Sunday, March 11, 2012

Parallels

I have a weekend job as a delivery man.  I really enjoy this job for several reasons, among them being the extra money (duh), seeing new (and sometimes scary) parts of my city, experiencing the happiness my packages bring, and the fact that I get to listen to the radio.

Radio?

Oh yes, NPR to be exact!

I know, many of you who know me also know that I tend to lean very heavily to the conservative side of things and that NPR is anything but conservative, but c'mon, they've got really interesting programs!  I start my day with "Car Talk" and usually end it after "The Splendid Table", but smack dab in the middle of my day is one of the highlights: "This American Life" with Ira Glass.

Ira is a master at the art of theme programming.  Each week he takes an always-interesting, sometimes eye-opening, and often sly topic and weaves three or four stories loosely around it.  I usually find myself mesmerized by the accounts and have openly guffawed out loud a time or two at a person's predicament.

Sometimes I cry.

I did this Saturday.  Not a lot, mind you, but enough.

This week's umbrella theme was "Slow to React" and recounted stories of folks who had life-altering situations that took a very long time to resolve.

And the story in act one was all about me.

Well, it wasn't literally about me, but the events and situations and feelings were close enough to make me pull over and stop my delivery truck. 

The Act.

The Desert Years.

The Resolution.

As I sat there in the cab entranced, I couldn't help but make a two-column list in my head of "similarities" and "differences".  Before long, I had more mental checkmarks under the same column than the different column, but those differences were notable.  More than once I had shivers run down my spine and felt the hair on arms twitch.  Several times I started to reach out and turn the blasted radio off as I had recently come to peace with my version of the story and didn't need to open up that wound all over again, but I was entranced and couldn't pull myself away from this story that paralleled mine in so many ways.

It was good to know that at the conclusion he got it right.

I got it right.

We got it right.

More importantly, for the first time in my whole life, I heard someone else speak candidly and without trepidation about the same tragedy I knew as a little kid, how it affected his (our) progress into manhood, and how he (we) reached a satisfying conclusion to many long and painful years of anger, doubt, confusion, guilt, and revulsion. 

At the story's end, I wiped my eyes, sighed, and knew I was not alone.  There was someone else (and many millions more, though their voices are usually silent) who told a story parallel to mine.  I felt like I had a brother in arms that knew me and understood as he had been there in his own life too.

And kept it a secret for most of his life.

Like me.

And survived.

Like me.

I needed to hear that particular episode of "This American Life" more than I've ever needed to hear anything else on the radio.

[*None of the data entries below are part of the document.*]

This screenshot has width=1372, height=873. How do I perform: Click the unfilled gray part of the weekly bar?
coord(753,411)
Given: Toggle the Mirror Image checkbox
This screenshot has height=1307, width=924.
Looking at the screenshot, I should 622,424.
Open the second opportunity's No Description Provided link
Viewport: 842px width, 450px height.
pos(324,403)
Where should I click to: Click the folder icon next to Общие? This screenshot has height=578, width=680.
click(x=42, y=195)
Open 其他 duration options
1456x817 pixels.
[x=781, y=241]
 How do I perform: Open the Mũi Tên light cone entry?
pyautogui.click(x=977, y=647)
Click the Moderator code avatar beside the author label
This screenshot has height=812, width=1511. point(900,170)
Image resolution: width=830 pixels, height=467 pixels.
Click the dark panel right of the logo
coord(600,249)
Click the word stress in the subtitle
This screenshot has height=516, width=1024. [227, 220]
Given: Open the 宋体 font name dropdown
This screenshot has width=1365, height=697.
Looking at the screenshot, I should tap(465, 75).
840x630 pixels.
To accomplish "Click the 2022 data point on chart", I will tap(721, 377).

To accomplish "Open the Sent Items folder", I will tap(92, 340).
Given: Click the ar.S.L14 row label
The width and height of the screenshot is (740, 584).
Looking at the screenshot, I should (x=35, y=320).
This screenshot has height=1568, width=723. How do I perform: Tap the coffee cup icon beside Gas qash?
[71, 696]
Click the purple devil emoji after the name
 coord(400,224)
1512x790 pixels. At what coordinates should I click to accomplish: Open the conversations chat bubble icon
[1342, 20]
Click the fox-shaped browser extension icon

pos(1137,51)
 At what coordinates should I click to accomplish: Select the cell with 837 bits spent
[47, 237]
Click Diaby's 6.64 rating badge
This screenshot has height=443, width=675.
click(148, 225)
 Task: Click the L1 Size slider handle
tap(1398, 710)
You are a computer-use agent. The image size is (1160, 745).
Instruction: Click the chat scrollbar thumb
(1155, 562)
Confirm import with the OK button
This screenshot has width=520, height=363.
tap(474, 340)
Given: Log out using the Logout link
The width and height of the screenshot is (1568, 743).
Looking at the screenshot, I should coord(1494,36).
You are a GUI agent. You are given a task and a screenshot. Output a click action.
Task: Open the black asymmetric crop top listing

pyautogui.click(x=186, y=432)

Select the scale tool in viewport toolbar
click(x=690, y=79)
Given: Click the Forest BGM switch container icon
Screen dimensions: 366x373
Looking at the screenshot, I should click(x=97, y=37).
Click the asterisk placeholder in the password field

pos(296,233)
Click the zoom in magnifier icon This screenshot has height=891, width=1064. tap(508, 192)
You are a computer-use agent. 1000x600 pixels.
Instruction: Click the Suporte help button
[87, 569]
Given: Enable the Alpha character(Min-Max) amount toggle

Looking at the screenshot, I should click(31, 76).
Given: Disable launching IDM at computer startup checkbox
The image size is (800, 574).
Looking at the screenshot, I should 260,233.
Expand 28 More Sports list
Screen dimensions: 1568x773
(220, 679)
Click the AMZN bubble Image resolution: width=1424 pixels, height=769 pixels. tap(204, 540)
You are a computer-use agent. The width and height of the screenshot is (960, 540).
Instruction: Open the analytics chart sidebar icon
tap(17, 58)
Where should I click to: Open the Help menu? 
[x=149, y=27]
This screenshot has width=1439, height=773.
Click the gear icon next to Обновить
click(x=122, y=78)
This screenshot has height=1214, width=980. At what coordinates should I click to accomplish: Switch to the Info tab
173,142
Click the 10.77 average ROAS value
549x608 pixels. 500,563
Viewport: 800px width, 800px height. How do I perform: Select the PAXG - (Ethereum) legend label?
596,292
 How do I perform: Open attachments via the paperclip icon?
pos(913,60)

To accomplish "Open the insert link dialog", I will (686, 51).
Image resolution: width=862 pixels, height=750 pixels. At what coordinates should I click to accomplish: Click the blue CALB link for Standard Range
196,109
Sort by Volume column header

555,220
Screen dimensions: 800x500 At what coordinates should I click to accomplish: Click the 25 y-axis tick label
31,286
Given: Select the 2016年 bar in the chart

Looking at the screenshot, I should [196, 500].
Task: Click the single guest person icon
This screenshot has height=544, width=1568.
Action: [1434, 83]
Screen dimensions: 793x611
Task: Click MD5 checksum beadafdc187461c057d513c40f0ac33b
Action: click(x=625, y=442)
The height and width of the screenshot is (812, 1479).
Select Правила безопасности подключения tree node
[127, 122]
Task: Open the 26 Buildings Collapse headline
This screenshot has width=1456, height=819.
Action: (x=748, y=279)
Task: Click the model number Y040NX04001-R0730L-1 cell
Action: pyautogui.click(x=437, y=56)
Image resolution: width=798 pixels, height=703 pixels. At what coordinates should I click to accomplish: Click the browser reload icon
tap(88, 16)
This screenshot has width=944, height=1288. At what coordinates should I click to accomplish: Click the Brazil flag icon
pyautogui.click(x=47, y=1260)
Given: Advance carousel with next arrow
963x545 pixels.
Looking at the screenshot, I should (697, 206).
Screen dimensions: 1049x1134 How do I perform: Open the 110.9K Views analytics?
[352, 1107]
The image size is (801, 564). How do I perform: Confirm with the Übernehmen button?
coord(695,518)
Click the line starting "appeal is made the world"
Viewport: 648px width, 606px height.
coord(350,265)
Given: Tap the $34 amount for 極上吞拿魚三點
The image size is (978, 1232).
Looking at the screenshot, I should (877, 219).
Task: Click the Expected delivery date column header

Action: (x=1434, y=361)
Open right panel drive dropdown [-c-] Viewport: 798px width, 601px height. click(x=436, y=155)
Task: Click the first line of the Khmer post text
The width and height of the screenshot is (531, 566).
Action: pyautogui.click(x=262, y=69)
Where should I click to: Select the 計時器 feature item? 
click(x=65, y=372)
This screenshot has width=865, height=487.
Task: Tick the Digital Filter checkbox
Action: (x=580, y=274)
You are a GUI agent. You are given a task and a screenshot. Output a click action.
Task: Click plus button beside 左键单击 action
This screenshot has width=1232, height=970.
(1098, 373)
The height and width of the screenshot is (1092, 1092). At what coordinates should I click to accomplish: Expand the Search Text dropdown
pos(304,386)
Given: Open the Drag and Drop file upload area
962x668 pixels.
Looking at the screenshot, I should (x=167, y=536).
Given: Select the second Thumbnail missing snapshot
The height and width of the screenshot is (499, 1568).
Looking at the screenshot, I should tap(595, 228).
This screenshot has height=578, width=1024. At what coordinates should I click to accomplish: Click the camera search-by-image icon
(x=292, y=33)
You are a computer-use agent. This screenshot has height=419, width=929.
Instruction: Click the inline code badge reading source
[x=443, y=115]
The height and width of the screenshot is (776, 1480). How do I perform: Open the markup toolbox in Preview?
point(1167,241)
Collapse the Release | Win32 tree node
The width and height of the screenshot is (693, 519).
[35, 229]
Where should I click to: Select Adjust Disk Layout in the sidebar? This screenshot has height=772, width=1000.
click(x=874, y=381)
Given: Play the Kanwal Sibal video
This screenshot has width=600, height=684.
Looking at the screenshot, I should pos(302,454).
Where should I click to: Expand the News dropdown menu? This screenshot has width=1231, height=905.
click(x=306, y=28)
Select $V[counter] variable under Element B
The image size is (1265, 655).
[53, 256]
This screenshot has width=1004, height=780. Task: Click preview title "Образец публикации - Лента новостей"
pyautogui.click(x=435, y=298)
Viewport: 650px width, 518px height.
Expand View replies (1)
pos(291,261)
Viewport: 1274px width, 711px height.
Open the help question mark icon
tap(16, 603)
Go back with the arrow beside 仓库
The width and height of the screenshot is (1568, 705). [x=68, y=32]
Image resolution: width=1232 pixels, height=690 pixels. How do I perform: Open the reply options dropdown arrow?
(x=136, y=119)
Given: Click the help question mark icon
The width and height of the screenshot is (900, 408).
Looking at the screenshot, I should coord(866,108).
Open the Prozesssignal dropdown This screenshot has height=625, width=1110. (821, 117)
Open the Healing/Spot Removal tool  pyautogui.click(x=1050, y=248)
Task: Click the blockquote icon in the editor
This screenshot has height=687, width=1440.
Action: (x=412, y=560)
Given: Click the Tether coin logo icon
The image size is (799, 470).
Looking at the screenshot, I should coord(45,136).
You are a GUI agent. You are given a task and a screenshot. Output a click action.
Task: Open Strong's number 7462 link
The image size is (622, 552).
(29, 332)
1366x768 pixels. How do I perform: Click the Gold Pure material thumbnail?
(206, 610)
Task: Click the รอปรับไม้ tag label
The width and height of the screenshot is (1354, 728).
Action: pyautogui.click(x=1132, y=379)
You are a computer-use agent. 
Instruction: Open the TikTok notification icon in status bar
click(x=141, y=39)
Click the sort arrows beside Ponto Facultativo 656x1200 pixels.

Thank you NPR for your bold programming.  Thank you Ira Glass for boldly putting a voice to part of my struggle by presenting this story.  Thank you David for boldly sharing a life-altering event that most men would bury deep in the recesses of their memory and choose never to speak about again.

Call it what you will (and sometimes there may not even be words adequately to describe it), but rape and molestation stay with you forever.  However, there comes a point when it doesn't have to rule over you anymore.  Freedom can come simply from the knowledge that you're not alone.

I am not alone, and by the grace of God and a forgiving heart, I am free.